Meet Pope Urban II.
In 1095, His Holiness resolved to launch a new kind of war against forces in the Middle East he believed threatened Christianity. The Byzantine emperor had sent him a desperate letter warning that unless action was taken, Christian holy places would be barred to pilgrims. The pope reacted by launching the First Crusade.
The enemy was Islam. Urban fired up his audience with blood curdling rhetoric. Whether any of his stories were true is another matter. It’s certainly hard to imagine a pope today using the kind of language that tripped from Urban’s tongue.

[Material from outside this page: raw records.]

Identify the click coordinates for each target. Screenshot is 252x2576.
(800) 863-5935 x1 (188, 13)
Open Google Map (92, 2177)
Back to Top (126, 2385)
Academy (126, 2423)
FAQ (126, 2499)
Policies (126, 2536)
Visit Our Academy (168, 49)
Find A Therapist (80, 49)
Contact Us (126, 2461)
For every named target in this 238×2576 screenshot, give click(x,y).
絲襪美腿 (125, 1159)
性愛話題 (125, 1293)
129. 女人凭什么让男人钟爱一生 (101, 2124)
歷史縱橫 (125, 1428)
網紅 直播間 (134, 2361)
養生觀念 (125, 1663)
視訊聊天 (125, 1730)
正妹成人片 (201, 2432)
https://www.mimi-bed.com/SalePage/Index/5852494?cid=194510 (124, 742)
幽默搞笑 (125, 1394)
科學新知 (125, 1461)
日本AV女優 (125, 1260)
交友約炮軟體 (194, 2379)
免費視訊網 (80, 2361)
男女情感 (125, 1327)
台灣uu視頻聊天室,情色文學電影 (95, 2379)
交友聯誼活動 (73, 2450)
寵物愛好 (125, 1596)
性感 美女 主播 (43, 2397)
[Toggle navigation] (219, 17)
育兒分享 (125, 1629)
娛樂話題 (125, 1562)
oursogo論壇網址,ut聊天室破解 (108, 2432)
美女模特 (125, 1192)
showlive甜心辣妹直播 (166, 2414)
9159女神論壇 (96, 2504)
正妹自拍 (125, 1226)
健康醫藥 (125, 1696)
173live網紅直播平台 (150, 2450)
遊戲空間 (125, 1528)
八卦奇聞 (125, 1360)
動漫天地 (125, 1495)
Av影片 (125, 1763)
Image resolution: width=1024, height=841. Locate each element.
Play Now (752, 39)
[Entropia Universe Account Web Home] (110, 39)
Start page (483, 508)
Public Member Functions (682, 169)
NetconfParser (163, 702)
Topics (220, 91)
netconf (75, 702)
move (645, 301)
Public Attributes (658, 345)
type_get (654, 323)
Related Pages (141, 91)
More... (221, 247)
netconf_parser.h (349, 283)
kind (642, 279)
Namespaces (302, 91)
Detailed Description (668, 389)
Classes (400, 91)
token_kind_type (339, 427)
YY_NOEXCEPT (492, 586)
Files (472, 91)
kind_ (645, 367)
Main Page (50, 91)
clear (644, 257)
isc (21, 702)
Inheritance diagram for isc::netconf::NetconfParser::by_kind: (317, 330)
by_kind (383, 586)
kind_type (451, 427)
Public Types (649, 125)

Speaking to a huge crowd at Clermont in France, he painted a very ghoulish picture of the Saracens, Christianity’s enemy, in the Holy Land:
They will take a Christian, cut open his stomach and tie his intestine to a stake. Then, stabbing at him with a spear, they will make him run, until he pulls out his own entrails and falls dead to the ground.
Pope Urban said that those who had been attacking Christians or waging war on their families and communities could sign up on the dotted line and do something useful instead. Basically, the crusade was going to give violent outlaws and brigands the opportunity to wipe their personal slate clean.

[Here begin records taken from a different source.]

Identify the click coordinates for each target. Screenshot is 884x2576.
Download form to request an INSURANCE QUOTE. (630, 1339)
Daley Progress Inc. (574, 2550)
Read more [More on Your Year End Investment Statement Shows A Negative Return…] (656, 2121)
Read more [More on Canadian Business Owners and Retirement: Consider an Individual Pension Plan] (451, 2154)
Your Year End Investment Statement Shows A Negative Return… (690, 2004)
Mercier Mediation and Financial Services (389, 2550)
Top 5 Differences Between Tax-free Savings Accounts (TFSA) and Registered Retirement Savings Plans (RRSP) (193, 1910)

At this time, the Turks had made their entry on to the stage of history pushing into the Islamic caliphate and the Byzantine empire. The pope called on everybody to rush to the east and destroy “that vile race” that had overwhelmed the friends of Christianity.
The result was three hundred years of crusade that started well but became increasingly futile. It was also the era that would bring us our very own Knights Templar. All because a pope roused Europe to action with a gory speech.